Graded algebras and symbols
Solution 1:
$\operatorname{Symb}$ is only injective or surjective or an additive map in degenerate cases (like $A_0=A$). In case $A$ is graded and the filtration on $A$ is the natural one described by the OP, $\operatorname{Symb}$ is only injective or surjective or an additive map if the grading is concentrated in degree $0$. In the graded case, $A$ is isomorphic (even graded isomorphic) to $\operatorname{Gr} A$, but not via the map $\operatorname{Symb}$.
As an example, suppose $A=F[x]$ for a ring $F$, with the usual grading (elements of $F$ have degree $0$, $\deg x=1$). Then $\operatorname{Symb}(a)$ is the leading term of $a$. (For example, $\operatorname{Symb}(3x^2+2x-5)=3x^2$.) We see $x^2\ne x^2-1$, but $\operatorname{Symb}(x^2)=\operatorname{Symb}(x^2-1)$, and we see $\operatorname{Symb}(a)=x^2+1$ is impossible. Thus injectivity and surjectivity both fail.
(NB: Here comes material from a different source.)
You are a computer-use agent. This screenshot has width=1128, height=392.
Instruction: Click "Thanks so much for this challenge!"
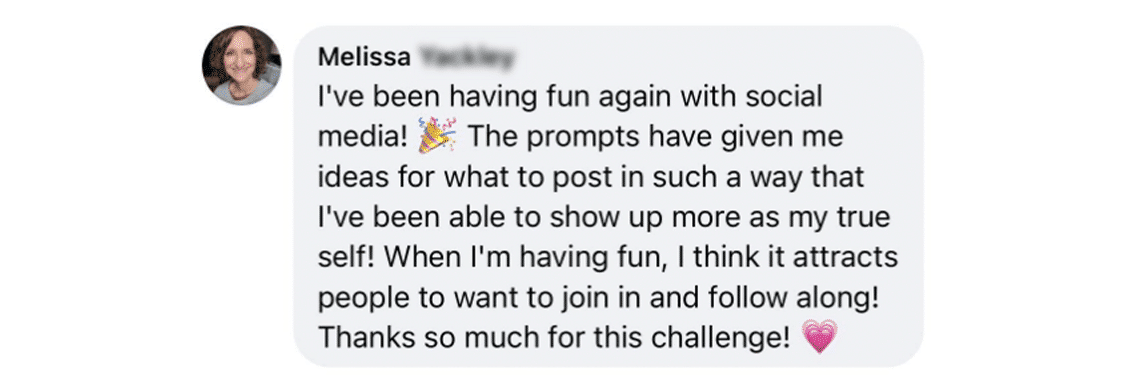point(554,337)
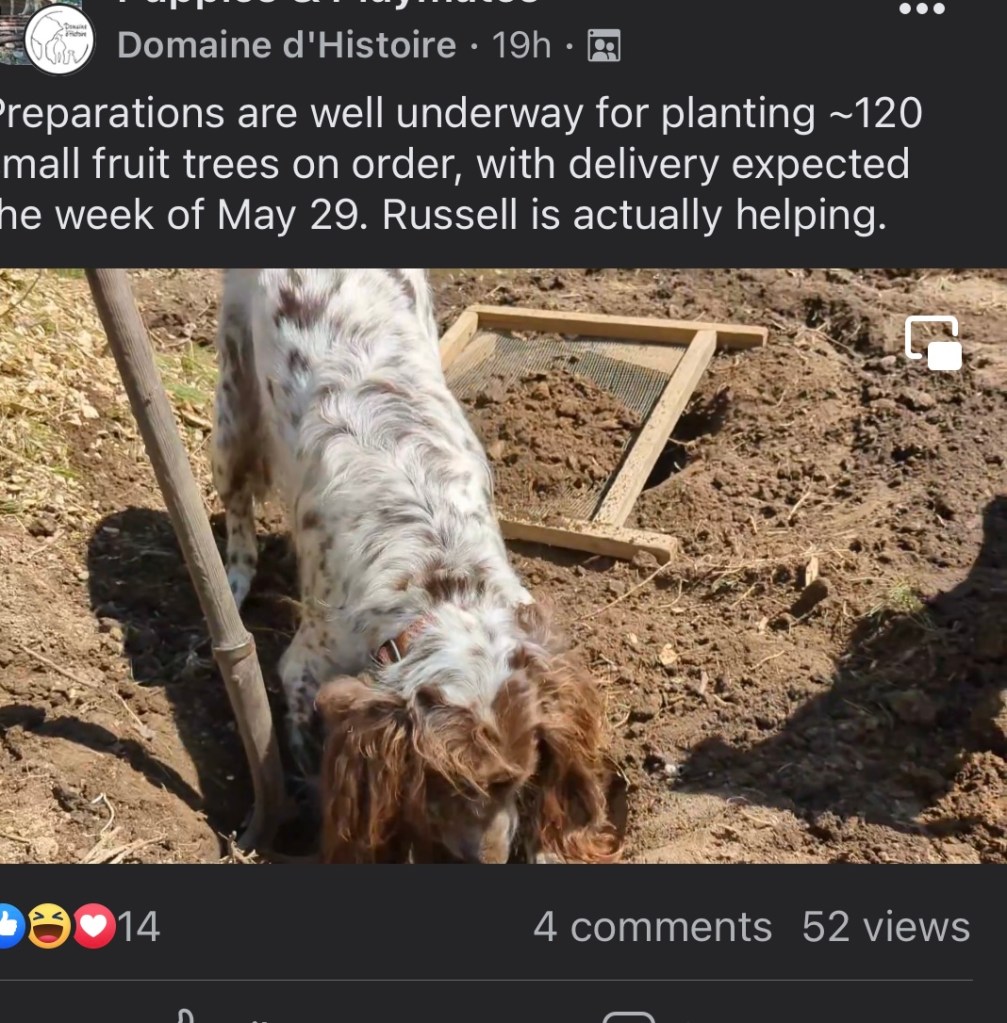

There are two sorts of counterexamples to additivity, namely (i) $\operatorname{Symb}((x^2)+(1-x^2))=1$, while $\operatorname{Symb}(x^2)+\operatorname{Symb}(1-x^2)=0$ and (ii) $\operatorname{Symb}(x^2+x)=x^2$, while $\operatorname{Symb}(x^2)+\operatorname{Symb}(x)=x^2+x$.